You can use a canary release to test both user acceptance and capacity management. If you roll out a new feature to a group and realize that it consumes too many resources, you can turn the feature off and refactor the product without having stressed your infrastructure or caused a bad user experience.
It may make business sense to target a release based on some identifier or segment other than percentages.
For example, a food delivery service could roll out a new feature or set of related features to one medium-size city to test how it works for multiple types of users who must all interact.
If that service makes a change that affects restaurants, drivers, and consumers, all of those users should receive the change simultaneously, since they all perform functions that relate to each other. If the city-wide rollout produces good results, the service can release it to the rest of their user base with confidence.
You might want a flag that affects user permissions or access to be permanent. These flags affect what users can do in your platform, or their entitlements.

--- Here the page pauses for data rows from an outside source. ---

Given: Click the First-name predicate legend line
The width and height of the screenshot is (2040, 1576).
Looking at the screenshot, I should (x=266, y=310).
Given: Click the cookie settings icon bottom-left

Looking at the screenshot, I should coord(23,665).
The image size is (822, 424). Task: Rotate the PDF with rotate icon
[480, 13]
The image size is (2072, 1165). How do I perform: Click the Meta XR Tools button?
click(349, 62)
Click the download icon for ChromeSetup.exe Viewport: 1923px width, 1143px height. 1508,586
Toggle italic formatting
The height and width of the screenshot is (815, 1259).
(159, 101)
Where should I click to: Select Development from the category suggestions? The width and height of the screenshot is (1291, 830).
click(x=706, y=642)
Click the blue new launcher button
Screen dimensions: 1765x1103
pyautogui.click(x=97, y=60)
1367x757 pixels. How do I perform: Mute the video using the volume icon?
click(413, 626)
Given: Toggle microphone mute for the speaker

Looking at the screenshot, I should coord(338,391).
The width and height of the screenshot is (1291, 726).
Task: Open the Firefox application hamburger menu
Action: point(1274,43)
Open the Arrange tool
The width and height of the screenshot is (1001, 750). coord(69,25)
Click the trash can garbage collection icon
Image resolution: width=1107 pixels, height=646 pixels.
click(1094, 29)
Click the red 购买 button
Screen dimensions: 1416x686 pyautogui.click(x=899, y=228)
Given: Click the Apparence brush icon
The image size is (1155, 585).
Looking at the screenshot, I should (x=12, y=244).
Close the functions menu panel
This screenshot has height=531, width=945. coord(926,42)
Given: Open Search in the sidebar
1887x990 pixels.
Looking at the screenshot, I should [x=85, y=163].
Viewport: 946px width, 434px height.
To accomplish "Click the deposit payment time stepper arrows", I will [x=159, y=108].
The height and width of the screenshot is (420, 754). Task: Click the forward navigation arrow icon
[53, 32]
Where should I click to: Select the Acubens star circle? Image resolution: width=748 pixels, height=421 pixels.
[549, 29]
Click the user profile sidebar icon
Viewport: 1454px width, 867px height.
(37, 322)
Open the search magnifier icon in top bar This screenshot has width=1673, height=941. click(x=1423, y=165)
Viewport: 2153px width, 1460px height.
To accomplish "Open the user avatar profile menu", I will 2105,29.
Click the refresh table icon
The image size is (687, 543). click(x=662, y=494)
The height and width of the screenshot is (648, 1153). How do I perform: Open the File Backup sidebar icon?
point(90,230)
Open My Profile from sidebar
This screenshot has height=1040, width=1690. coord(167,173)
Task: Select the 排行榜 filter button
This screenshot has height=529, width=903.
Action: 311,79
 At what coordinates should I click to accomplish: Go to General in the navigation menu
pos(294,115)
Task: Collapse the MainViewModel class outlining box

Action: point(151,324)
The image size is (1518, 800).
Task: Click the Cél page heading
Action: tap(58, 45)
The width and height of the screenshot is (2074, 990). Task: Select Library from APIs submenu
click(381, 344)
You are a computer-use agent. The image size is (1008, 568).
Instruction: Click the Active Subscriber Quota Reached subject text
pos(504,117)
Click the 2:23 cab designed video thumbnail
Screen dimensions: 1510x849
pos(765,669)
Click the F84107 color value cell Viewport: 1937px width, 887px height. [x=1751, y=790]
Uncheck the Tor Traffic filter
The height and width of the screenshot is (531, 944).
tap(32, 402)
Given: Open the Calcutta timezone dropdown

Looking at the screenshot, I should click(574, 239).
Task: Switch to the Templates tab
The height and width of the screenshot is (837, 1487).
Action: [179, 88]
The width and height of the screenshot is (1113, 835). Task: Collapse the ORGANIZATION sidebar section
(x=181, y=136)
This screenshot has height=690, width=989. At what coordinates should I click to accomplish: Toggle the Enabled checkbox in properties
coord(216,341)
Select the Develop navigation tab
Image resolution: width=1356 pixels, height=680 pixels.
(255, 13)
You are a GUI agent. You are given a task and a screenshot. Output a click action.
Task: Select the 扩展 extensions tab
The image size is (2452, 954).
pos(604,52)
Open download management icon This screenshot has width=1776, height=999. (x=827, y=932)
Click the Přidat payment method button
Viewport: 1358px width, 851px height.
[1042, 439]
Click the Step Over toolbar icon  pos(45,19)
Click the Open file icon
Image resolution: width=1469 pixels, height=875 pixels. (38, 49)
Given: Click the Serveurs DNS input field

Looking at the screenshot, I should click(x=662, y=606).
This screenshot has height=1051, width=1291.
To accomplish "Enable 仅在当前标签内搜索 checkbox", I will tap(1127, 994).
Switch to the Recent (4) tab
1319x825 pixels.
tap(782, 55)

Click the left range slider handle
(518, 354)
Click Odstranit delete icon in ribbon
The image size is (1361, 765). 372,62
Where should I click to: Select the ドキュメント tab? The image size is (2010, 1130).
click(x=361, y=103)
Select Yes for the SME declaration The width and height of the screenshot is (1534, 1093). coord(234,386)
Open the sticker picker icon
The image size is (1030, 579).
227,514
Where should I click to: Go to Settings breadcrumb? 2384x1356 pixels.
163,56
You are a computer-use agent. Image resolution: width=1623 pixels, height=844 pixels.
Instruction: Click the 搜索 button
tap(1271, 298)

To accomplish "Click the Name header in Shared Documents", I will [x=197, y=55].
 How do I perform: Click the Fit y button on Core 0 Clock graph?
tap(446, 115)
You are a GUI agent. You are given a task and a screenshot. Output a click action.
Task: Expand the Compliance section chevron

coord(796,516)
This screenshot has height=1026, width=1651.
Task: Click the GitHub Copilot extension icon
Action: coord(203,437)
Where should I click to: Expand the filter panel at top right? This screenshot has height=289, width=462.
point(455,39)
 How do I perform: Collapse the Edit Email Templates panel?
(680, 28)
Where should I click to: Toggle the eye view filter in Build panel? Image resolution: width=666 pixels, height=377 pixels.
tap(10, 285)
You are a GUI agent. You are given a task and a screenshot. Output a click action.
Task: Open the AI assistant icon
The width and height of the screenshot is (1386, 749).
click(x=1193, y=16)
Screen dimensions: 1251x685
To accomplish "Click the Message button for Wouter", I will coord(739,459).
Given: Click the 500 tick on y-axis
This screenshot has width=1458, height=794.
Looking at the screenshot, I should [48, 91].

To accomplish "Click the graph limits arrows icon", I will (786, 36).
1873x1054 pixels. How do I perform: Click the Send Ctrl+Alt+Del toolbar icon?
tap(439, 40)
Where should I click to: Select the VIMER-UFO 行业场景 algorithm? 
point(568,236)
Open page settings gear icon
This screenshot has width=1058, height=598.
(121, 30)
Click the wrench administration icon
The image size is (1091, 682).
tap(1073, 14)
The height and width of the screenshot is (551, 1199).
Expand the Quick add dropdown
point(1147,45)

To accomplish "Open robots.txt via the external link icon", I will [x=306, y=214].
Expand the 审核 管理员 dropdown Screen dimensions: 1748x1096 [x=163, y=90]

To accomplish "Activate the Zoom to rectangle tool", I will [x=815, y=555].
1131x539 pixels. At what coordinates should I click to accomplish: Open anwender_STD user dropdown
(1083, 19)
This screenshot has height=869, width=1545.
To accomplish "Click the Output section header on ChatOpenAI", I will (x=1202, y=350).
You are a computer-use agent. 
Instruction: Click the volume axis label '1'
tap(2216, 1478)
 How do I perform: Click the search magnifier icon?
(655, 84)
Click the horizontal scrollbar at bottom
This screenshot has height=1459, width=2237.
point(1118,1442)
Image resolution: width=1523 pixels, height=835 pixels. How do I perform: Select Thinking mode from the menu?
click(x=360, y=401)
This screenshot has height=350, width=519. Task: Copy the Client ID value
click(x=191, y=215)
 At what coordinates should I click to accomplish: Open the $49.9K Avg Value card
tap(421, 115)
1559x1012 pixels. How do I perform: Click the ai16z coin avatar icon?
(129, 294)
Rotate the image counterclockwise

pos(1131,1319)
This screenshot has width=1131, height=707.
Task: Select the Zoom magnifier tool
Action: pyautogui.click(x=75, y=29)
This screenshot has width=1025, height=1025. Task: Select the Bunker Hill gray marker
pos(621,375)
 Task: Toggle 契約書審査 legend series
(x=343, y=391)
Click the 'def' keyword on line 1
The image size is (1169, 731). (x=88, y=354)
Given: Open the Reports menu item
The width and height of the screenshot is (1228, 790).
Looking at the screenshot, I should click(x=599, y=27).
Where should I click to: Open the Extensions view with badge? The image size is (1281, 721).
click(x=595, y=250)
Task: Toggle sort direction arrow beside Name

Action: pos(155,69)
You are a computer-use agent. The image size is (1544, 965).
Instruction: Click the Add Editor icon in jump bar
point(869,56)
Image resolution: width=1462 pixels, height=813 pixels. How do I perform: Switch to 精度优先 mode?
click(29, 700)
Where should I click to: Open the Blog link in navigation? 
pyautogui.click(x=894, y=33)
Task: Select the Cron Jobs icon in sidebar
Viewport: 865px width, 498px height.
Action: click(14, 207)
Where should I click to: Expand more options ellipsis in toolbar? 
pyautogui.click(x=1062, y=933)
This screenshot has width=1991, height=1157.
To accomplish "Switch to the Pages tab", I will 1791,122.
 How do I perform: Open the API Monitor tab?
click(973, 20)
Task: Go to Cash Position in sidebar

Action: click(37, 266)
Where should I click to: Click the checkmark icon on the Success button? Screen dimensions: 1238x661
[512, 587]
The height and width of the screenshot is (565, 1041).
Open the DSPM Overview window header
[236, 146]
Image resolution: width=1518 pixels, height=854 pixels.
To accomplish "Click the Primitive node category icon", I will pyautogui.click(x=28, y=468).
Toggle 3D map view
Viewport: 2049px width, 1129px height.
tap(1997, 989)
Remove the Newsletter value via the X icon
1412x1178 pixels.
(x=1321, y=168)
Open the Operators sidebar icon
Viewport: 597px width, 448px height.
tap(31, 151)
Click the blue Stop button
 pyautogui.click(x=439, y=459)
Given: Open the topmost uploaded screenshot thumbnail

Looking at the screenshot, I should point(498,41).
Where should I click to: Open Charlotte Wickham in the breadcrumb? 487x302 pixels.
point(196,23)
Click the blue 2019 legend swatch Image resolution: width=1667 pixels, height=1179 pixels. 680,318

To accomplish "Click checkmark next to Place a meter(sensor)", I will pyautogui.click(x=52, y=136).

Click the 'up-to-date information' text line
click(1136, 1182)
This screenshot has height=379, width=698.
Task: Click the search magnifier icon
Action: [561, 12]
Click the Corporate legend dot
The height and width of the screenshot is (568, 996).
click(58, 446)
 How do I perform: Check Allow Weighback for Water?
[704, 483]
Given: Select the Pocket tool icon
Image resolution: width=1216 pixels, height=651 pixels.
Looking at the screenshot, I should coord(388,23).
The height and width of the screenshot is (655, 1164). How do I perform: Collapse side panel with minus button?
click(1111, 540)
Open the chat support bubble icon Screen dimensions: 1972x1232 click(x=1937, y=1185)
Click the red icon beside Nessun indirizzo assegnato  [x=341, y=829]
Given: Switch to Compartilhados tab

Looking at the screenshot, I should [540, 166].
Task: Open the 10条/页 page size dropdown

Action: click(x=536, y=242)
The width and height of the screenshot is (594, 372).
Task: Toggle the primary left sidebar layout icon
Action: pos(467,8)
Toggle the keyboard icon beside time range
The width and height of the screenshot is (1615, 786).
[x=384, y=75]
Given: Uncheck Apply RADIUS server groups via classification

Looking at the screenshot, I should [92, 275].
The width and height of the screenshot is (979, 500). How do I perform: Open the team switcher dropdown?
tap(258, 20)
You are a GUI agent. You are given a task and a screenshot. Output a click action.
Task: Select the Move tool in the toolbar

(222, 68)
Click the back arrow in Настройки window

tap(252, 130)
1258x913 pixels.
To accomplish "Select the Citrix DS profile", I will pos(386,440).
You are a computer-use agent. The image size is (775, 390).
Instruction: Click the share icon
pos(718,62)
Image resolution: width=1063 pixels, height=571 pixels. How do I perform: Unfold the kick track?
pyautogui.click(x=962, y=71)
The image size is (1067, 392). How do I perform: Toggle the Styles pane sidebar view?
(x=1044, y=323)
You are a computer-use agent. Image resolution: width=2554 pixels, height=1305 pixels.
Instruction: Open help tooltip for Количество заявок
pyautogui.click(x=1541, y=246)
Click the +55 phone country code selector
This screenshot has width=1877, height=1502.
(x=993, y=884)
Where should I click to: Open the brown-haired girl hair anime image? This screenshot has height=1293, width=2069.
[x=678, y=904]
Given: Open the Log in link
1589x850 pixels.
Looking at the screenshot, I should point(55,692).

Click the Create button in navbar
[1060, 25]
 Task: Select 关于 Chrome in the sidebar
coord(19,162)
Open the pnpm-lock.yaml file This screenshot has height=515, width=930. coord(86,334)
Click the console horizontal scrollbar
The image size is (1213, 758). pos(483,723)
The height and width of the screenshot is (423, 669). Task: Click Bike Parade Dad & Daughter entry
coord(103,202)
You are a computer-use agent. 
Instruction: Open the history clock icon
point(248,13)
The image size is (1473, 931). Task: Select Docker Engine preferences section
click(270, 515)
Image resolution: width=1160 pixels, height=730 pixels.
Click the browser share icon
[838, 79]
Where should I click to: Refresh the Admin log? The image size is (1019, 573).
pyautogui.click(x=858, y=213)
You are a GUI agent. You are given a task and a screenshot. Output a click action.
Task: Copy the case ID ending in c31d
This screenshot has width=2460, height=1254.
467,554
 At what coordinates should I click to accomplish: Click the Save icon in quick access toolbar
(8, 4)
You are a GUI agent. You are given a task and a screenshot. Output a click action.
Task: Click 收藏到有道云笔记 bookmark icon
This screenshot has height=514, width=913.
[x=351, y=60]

You can use an entitlement release to add a feature that is only intended for a portion of your users.
For example, if you had a premium service, you could configure the release so that the feature was only available to people who had paid a membership fee.
You can combine entitlement releases with percentage-based releases or canary releases, but when the release is done, only some users will have access to to the feature.
Your flag's lifecycle doesn't finish when the feature it controls is fully deployed. You need to have metrics and monitoring set up to see human and system behaviors during your rollout, and you need to have a plan to remove temporary flags after you fully implement the new feature.
We'll discuss both metrics and temporary flag hygiene in this section.
Metrics help us determine whether something is improving or not. Consider what metrics you need to track when you release new features.
Availability, reliability, and response time of an application should not change with the deployment of a new feature. Set up monitoring to track performance before, during, and after you deploy code to ensure performance does not degrade.
The metrics you track will vary based on your business and objectives. Tracking metrics such as page load time, errors, uptime, conversions, or user registrations can tell you whether a feature is performing well or causing problems.
Deployment and release flags should not be a permanent part of your code. After a feature is fully released and stable, you can remove all the code associated with the feature flags that support the feature. This makes your code easier to read and understand, and eliminates the possibility of accidental deactivation of the feature.
To help you know when a flag should be removed, LaunchDarkly has indicators in the dashboard indicating whether a flagged feature is fully active. An active flag has been rolled out to 100% of your userbase, so it may be safe to remove it.
To learn more, read Flag statuses.
After you decide to remove a flag from your code, you can use the Code References tab to find all the places that flag identifier appears in your code.
The removal process is even easier if you use the following practice when you add a temporary flag:
- Write the flag logic and commit your code to your repository.
- Write the code as if the flag had never existed and you had directly coded the new behavior.
Git stashthe flagless code.
- When you decide the flag is complete, commit the stashed code.
The advantage of writing this code at the same time as the flag code is that the logic will be current for you, instead of you needing to reconstruct or remember the things you were thinking at the time you wrote the feature.